(Directions): The lines below, from the one holding "Image resolution: width=1028" through the final line, are to be copied exactly, with no other lines and no pictures.

(The records):
===============

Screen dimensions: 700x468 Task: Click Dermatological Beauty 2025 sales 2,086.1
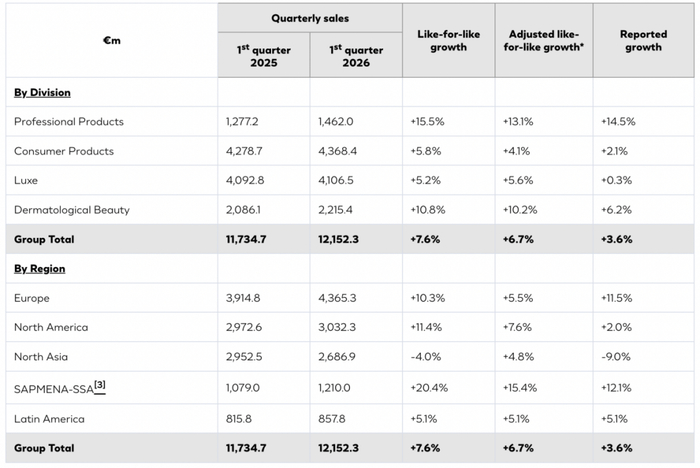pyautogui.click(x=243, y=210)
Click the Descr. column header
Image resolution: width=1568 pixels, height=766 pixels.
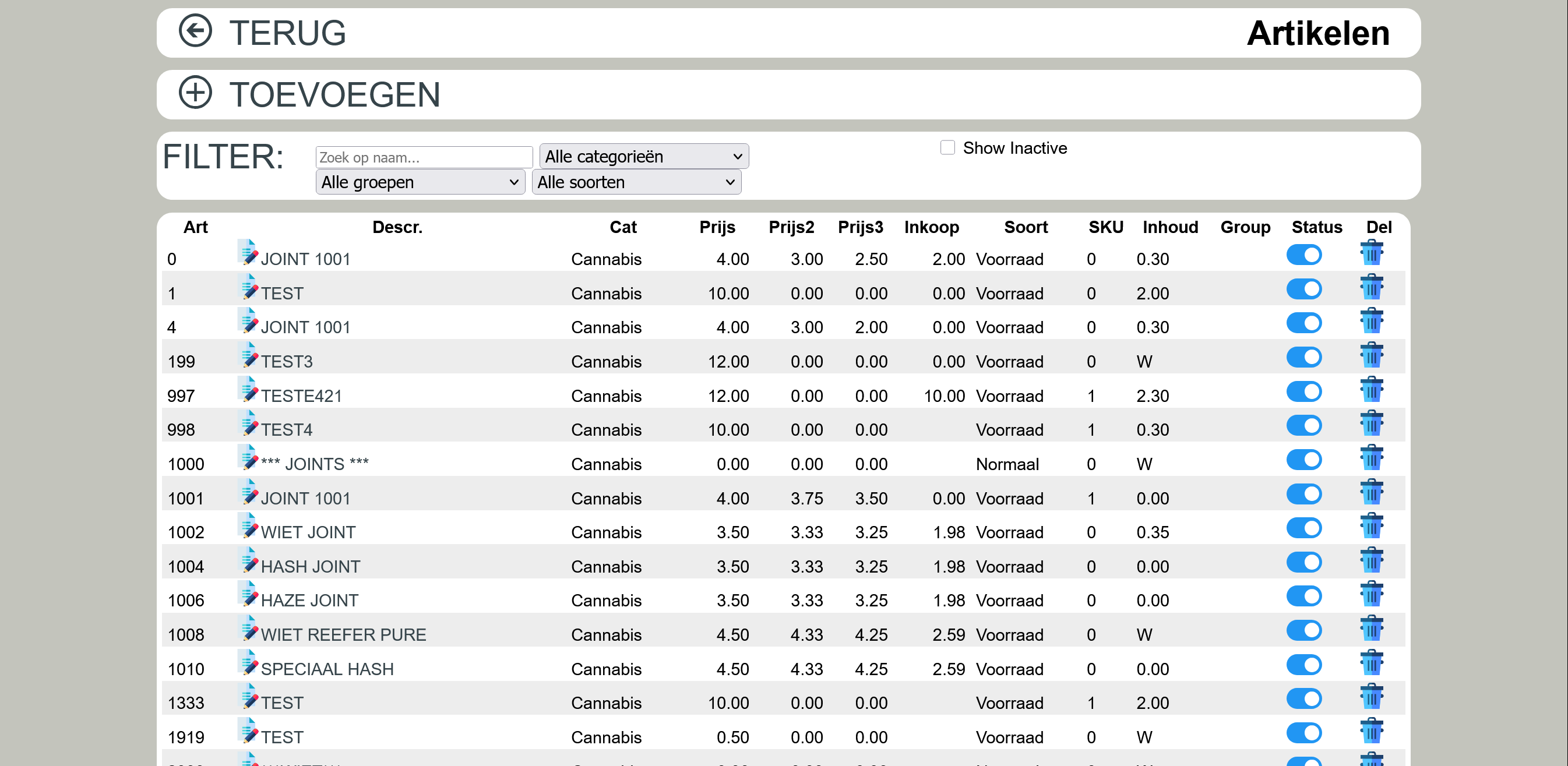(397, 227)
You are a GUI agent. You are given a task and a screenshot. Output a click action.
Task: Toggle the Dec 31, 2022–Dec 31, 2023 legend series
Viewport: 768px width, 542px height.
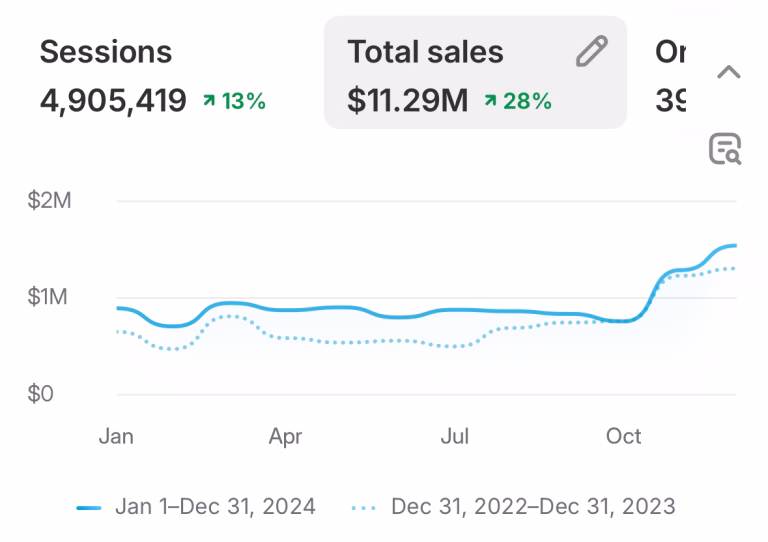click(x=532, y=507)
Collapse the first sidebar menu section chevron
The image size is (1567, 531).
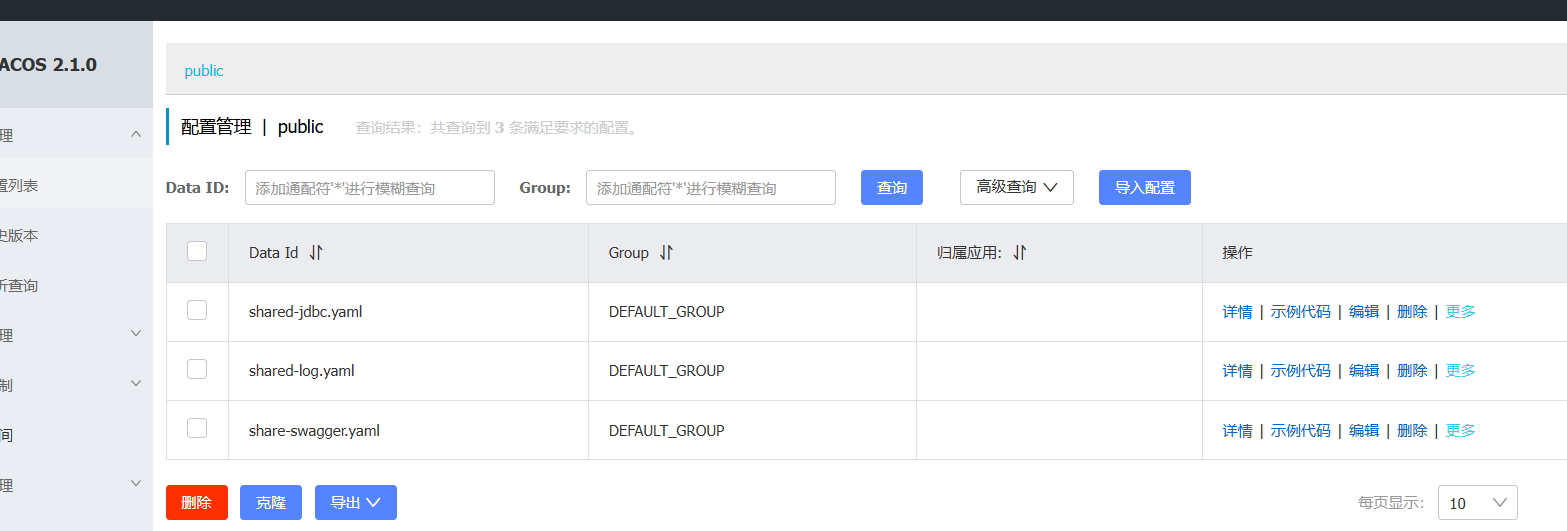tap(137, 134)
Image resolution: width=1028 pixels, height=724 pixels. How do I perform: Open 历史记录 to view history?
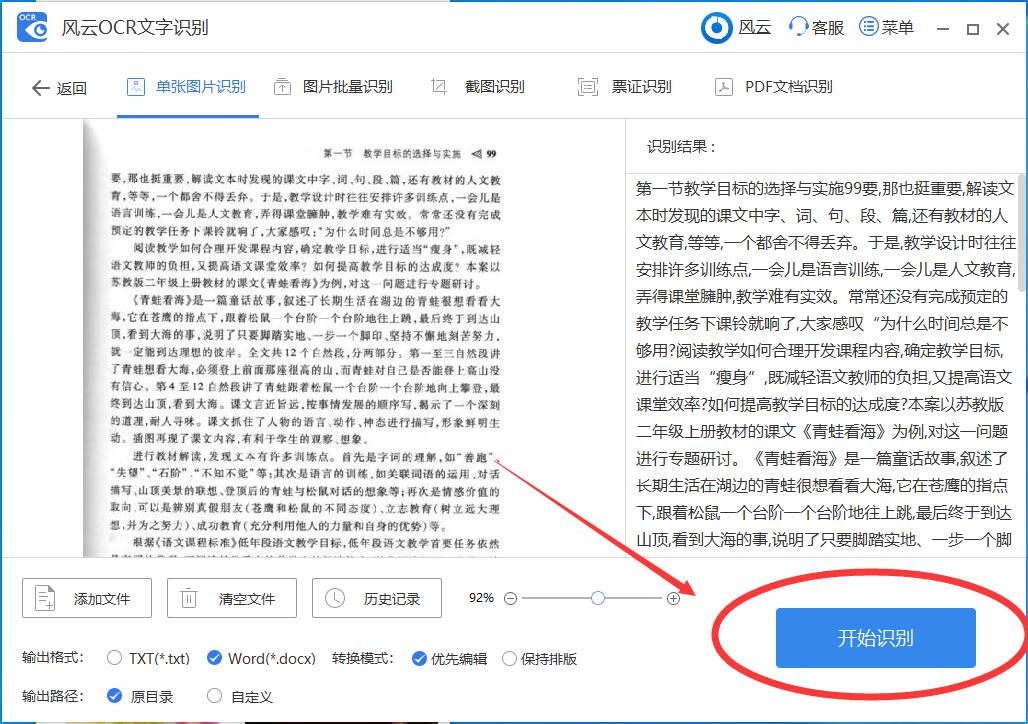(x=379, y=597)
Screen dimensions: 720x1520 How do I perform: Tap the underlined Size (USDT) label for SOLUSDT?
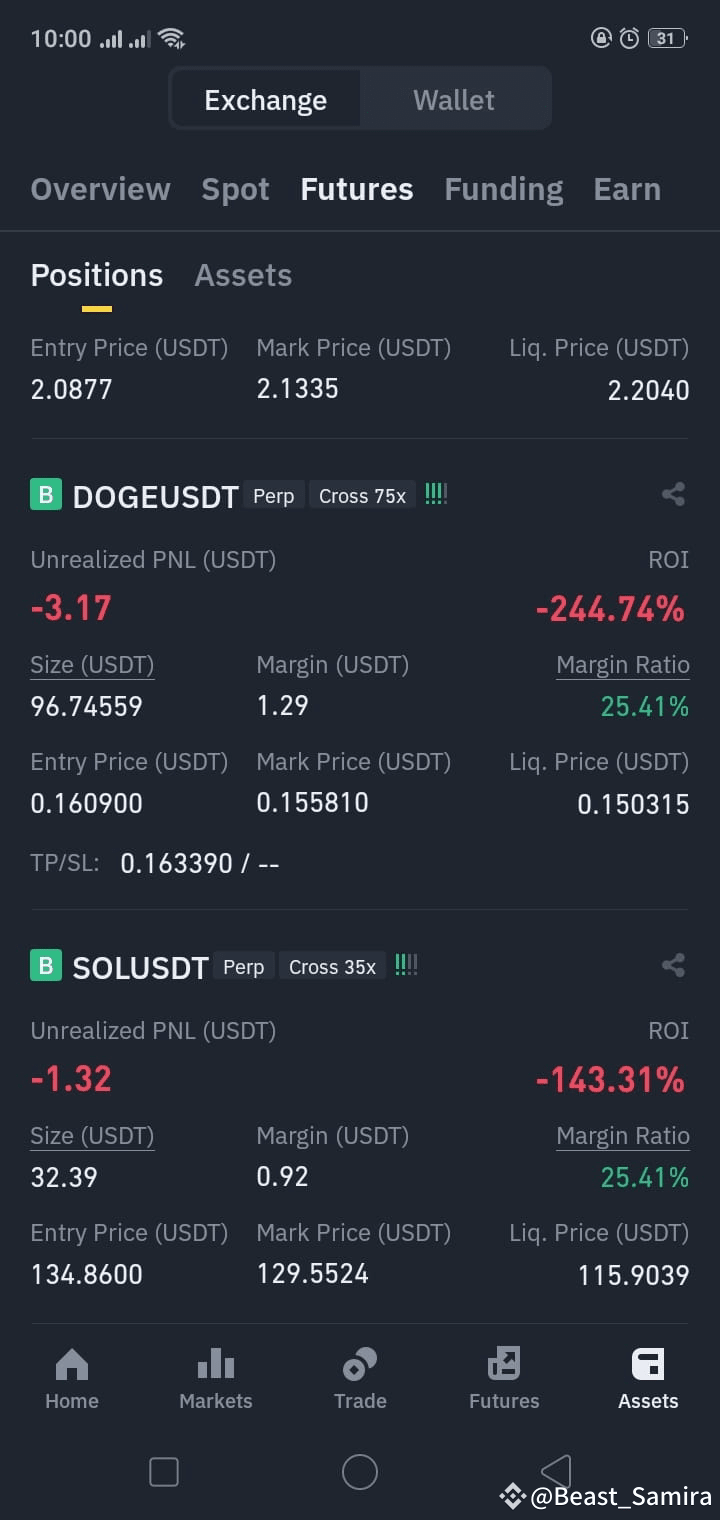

===============

(Answer space):
Image resolution: width=1028 pixels, height=724 pixels. How do I perform: Open 历史记录 to view history?
(x=379, y=597)
Screen dimensions: 720x1520 How do I perform: Tap the underlined Size (USDT) label for SOLUSDT?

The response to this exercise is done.